In a non-profit sector that often focuses on the scarcity of resources, we should focus on the transformation of mindset, she says. Think about the size of the problem, as opposed to the amount of resources, Chang writes.
In terms of finding the money for social innovation, Chang acknowledges it is much more difficult to devote resources to innovation in the non-profit sector than in the private sector . She suggests there are seven ways in which funding structures can get in the way of innovation: having a Grand Master Plan that doesn’t adapt, lack of consideration for overhead, creation of silos by funding restrictions, a project approach vs a solution approach, the pioneer gap or early stage capital investment, the long, slow process of granting, and reporting and compliance.
Still, she says is still possible to do so, and it starts with developing open and honest relationships with funders.

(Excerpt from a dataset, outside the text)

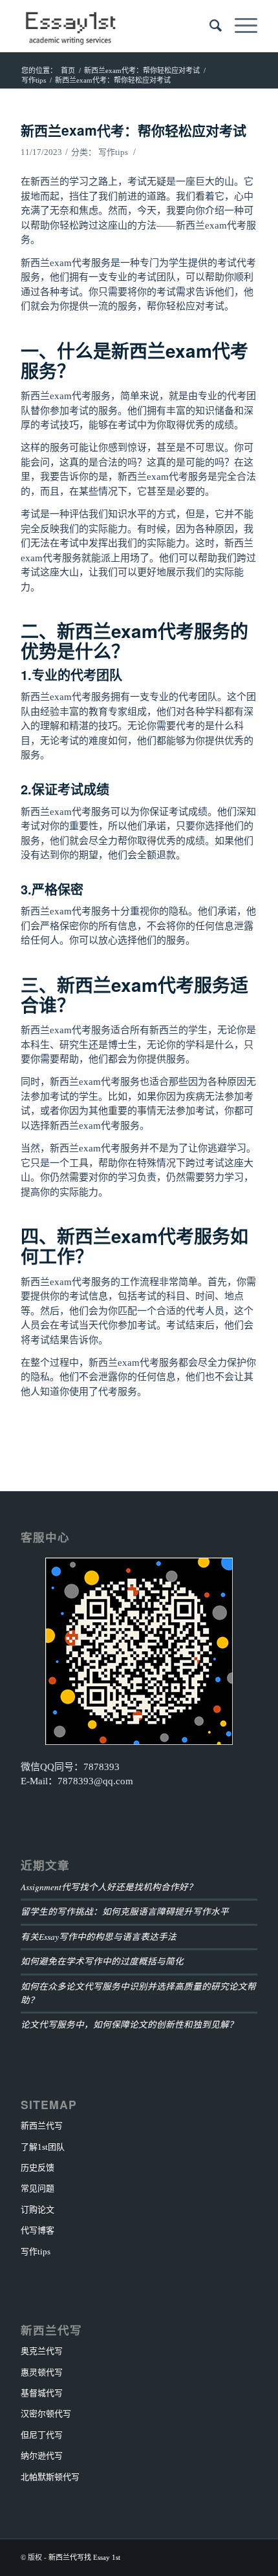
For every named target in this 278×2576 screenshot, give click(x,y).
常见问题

Chang believes in the strength of a market approach.
In his forward to the book, Eric Ries defines Lean Impactas a book that “discusses the ways organizations can serve their two very different, but equally important customers—funders and users—a crucial skill set for success in the world of social good.” And the book successfully fills that promise.
For people looking at scalable models, applying the lessons of Silicon Valley outside of established public institutions and through a market framework, there is a lot consider in this book, a book that offers a prescription for potential innovation in the charity sector and within charities themselves.
Ann Mei Chang has recently taken up the post of Chief Innovation Officer for @PeteButtigieg.